HI All,Can some one explain the 9IN and 14IN on these please. Is not relating to 5 seconds and 0.4 by chance? I can not find any info on them. any help would be greatful.
HI All,Can some one explain the 9IN and 14IN on these please. Is not relating to 5 seconds and 0.4 by chance? I can not find any info on them. any help would be greatful.
Looks like the magnetic trip at 9–14 × In (900–1400A instantaneous trip)
HI, would 9 be for 5 second disconnection? I can calculate the The maximum disconnection then. That is what my thought is.
HI, would 9 be for 5 second disconnection? I can calculate the The maximum disconnection then. That is what my thought is.
9 will be 0.01–0.1s. I would say more like x3 for 5 seconds disconnection, 0.66 ohms
The two lines with shading between represent the never trip (left of shade) and always trip (right of shade) curves of time vs current - and both get faster at higher current.
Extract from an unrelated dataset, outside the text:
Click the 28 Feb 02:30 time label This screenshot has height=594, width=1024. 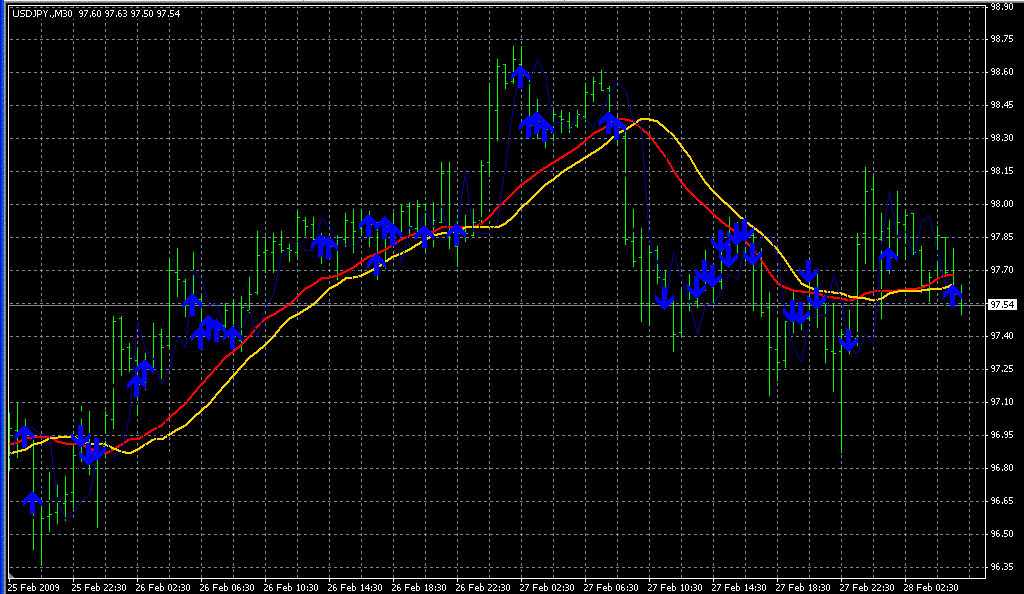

Any real in spec device could be anywhere in the shaded zone.
To be sure of a trip, you need a PSSC to the right of the shaded zone, at horizontal 5 sec mark. Given the highly non-linear y axis, I'd be very wary of using the image on the breaker itself there are nearly 3 orders of magnitude between 100ms and 700 seconds, if you really need to know, you need the makers data. Which could be awkward, as they have not been made for some time.
but if you must then the white dots are where 1 second, 5 seconds and 10 seconds would be, and the current multipliers on the RHS would be about 6 for ten seconds, 7 for 5 seconds and 9,5 for 1 second,
based on a simple log lin axes best fit (https://plotdigitizer.com/app) here be dragons, I;d not really trust anything based on measuring what is probably more of an artistic impression of the right curves than formal data.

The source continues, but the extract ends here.